= Task =
Starting with the first line below, extract each line through the one that contains "Screenshot is 102x2576.", inclusive, excluding pictures.

= Input =
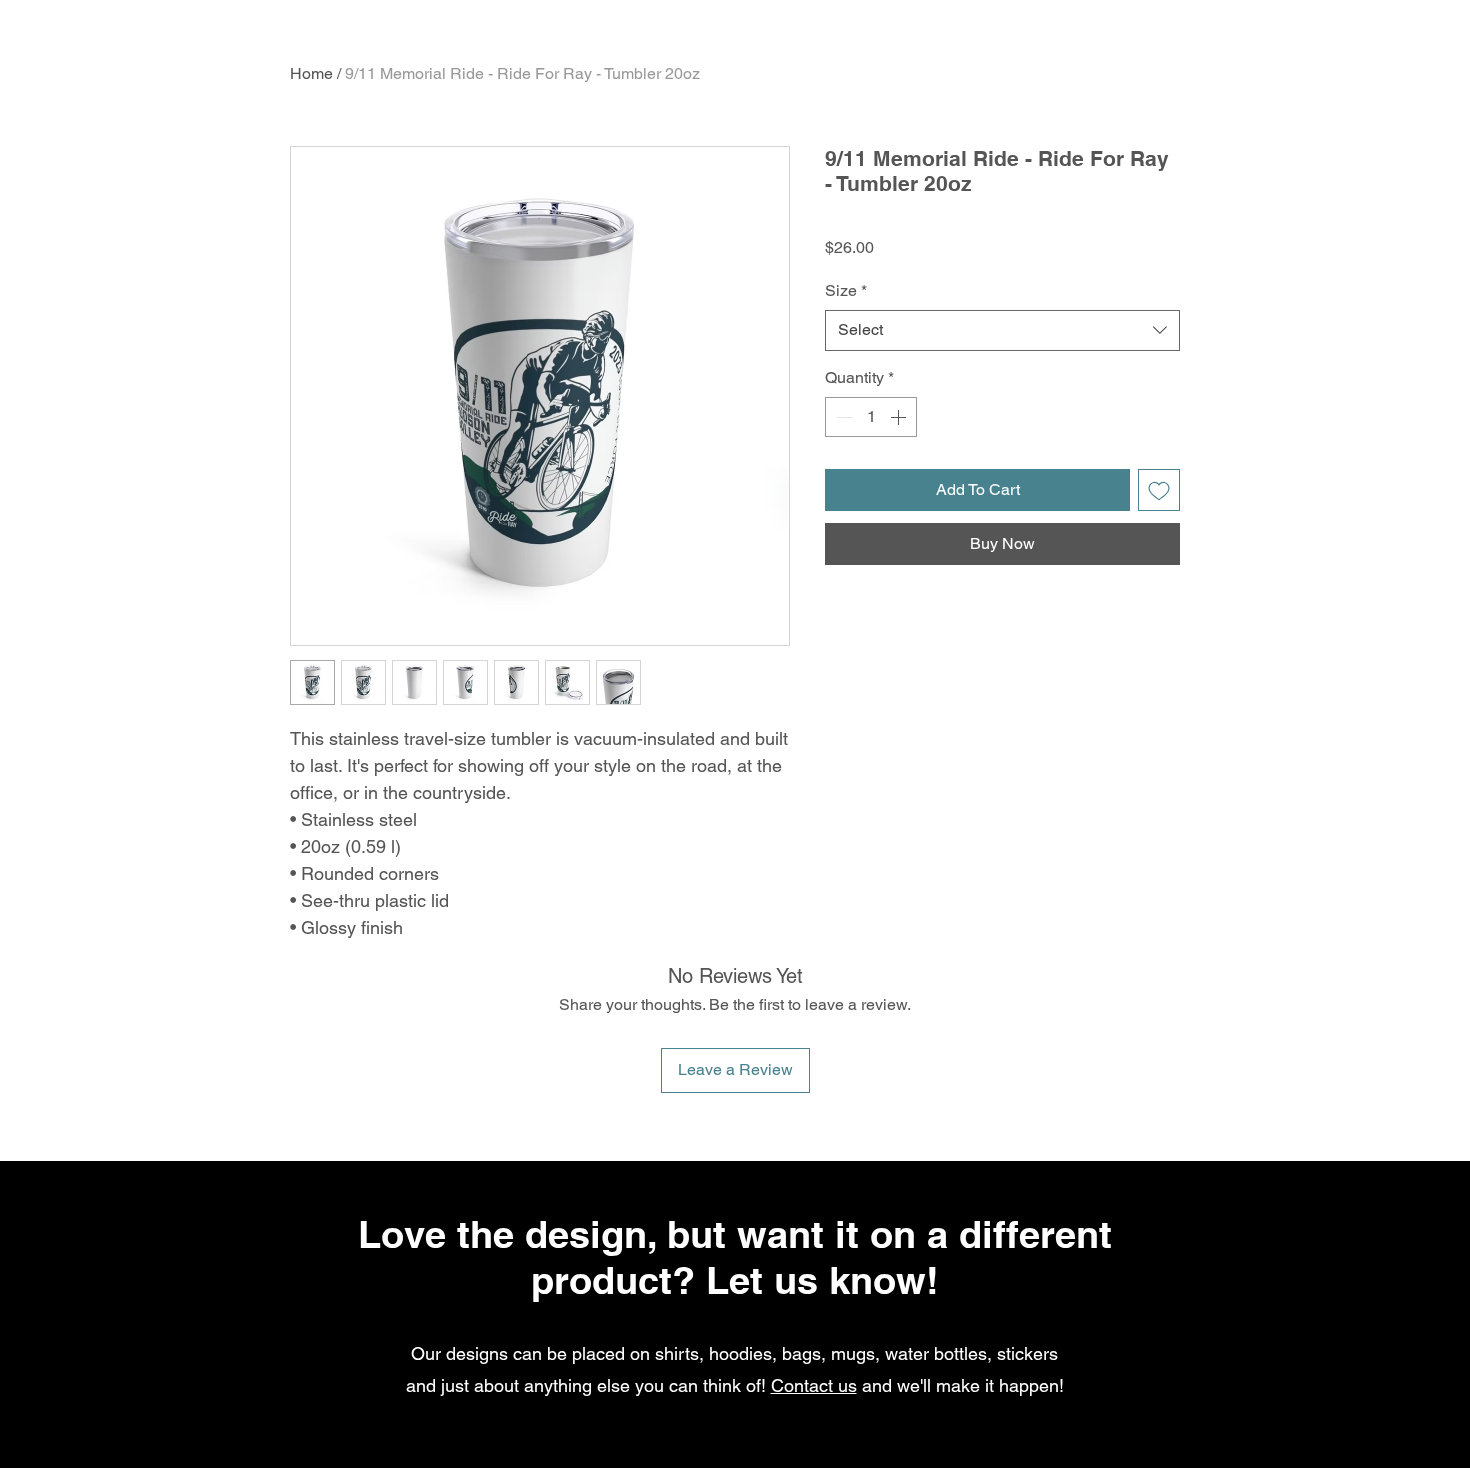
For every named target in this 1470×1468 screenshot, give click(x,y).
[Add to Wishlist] (1159, 490)
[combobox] (1002, 330)
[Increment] (900, 417)
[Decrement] (842, 417)
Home (311, 73)
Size (846, 290)
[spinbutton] (871, 417)
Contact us (814, 1385)
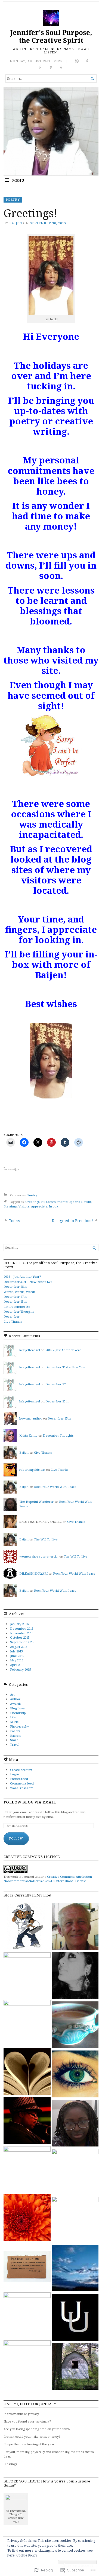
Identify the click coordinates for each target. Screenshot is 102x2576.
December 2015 (21, 1628)
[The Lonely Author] (27, 2169)
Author (15, 1699)
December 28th (15, 1286)
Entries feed (19, 1779)
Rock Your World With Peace (55, 1487)
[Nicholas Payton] (27, 2121)
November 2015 (21, 1633)
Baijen (15, 223)
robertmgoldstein (32, 1470)
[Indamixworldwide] (27, 1927)
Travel (14, 1744)
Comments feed (22, 1783)
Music (14, 1722)
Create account (21, 1770)
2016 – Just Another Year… (64, 1350)
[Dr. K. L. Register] (27, 2363)
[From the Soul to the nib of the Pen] (75, 1976)
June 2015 (17, 1656)
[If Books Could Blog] (27, 2072)
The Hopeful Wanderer (36, 1502)
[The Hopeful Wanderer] (75, 2124)
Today (14, 1220)
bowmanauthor (30, 1418)
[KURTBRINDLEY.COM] (75, 2220)
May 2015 (16, 1660)
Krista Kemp (28, 1435)
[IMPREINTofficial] (27, 2267)
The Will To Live (46, 1539)
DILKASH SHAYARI (33, 1573)
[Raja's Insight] (27, 1975)
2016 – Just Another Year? (22, 1276)
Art (12, 1694)
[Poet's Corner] (75, 1927)
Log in (14, 1774)
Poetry (13, 199)
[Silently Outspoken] (27, 2218)
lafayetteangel (29, 1350)
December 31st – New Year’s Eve (28, 1282)
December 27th (15, 1297)
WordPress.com (21, 1788)
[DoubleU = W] (75, 2318)
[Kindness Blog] (27, 2023)
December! (12, 1316)
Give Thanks (13, 1321)
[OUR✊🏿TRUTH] (27, 2315)
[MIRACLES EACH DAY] (75, 2172)
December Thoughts (19, 1311)
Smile (14, 1740)
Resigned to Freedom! (72, 1220)
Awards (15, 1704)
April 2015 (17, 1665)
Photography (19, 1726)
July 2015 (16, 1651)
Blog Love (17, 1708)
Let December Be (17, 1307)
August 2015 (18, 1647)
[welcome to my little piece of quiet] (75, 2025)
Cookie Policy (26, 2555)
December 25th (15, 1301)
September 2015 (22, 1642)
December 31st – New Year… (66, 1367)
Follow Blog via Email (30, 1802)
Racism (15, 1736)
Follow (16, 1838)
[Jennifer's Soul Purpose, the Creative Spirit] (51, 131)
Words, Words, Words (19, 1292)
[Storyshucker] (75, 2367)
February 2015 (20, 1669)
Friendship (18, 1713)
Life (13, 1717)
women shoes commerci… (38, 1556)
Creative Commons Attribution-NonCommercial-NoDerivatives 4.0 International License (48, 1879)
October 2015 (20, 1637)
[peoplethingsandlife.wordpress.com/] (75, 2074)
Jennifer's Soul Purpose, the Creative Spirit (51, 36)
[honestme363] (75, 2269)
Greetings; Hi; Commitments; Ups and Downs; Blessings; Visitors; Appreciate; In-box (48, 1204)
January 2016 (19, 1624)
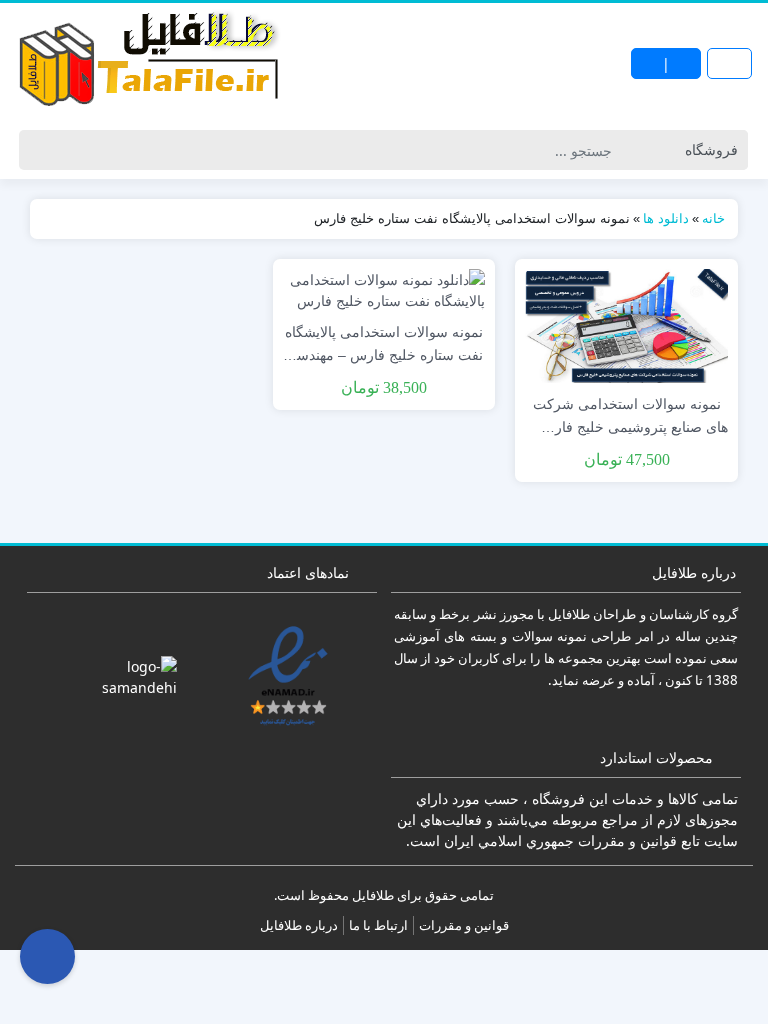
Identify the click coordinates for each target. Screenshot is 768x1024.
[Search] (37, 150)
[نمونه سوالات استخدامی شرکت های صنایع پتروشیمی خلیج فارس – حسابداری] (626, 323)
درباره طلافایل (299, 925)
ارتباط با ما (378, 925)
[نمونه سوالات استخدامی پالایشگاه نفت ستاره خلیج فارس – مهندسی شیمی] (384, 287)
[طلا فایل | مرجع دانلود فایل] (150, 63)
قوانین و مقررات (464, 925)
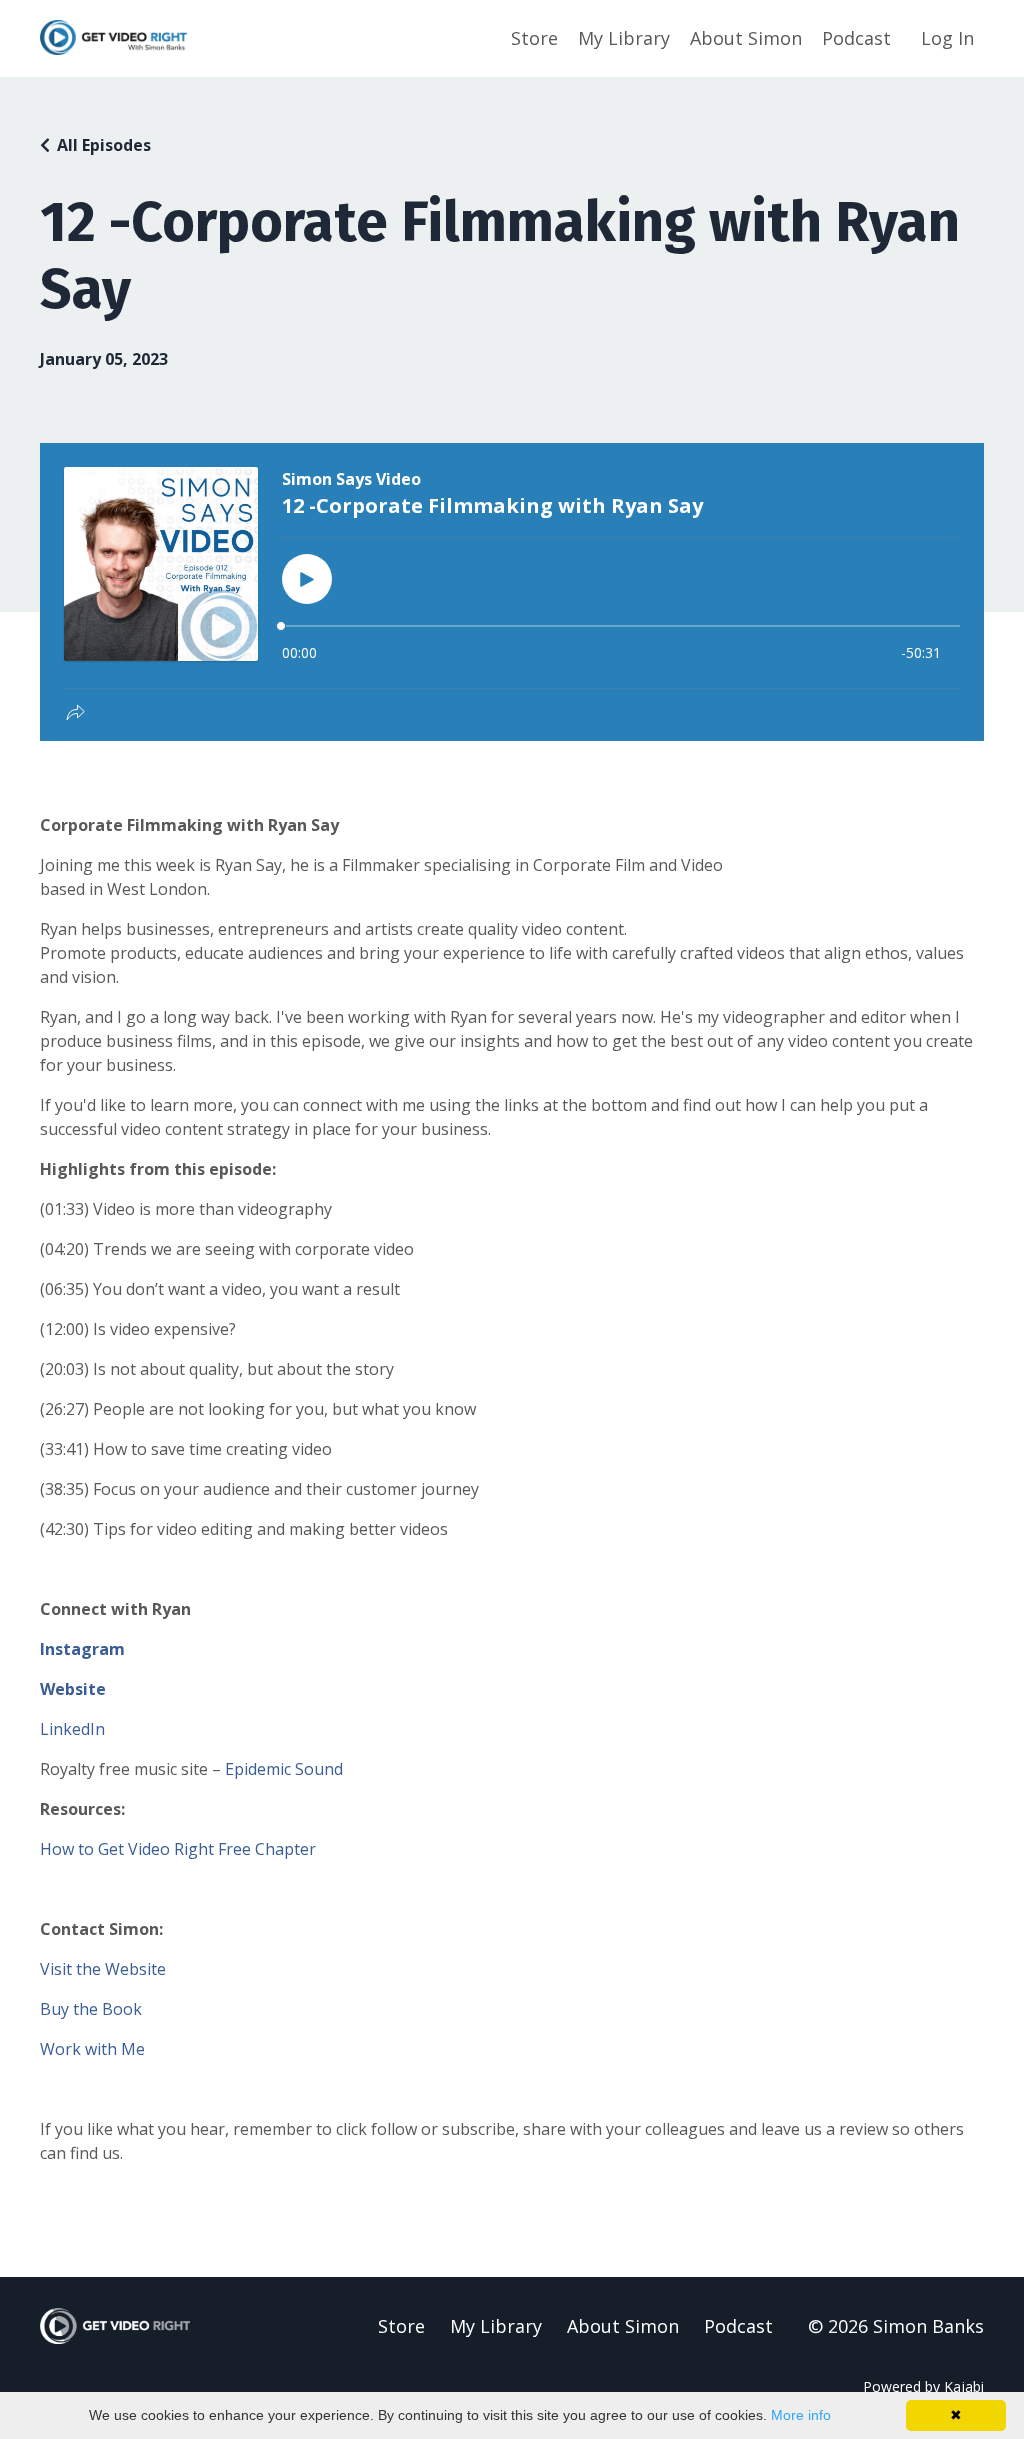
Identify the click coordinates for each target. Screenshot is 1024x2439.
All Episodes (104, 145)
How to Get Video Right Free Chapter (178, 1849)
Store (534, 38)
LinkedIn (72, 1729)
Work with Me (92, 2049)
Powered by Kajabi (923, 2386)
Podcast (856, 38)
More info (801, 2415)
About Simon (746, 38)
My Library (624, 38)
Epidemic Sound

= Worked solution =
For every named target in this 1470×1468 screenshot, give click(x,y).
[Add to Wishlist] (1159, 490)
[combobox] (1002, 330)
[Increment] (900, 417)
[Decrement] (842, 417)
Home (311, 73)
Size (846, 290)
[spinbutton] (871, 417)
Contact us (814, 1385)
Identify the click coordinates for each target. Screenshot is 102x2576.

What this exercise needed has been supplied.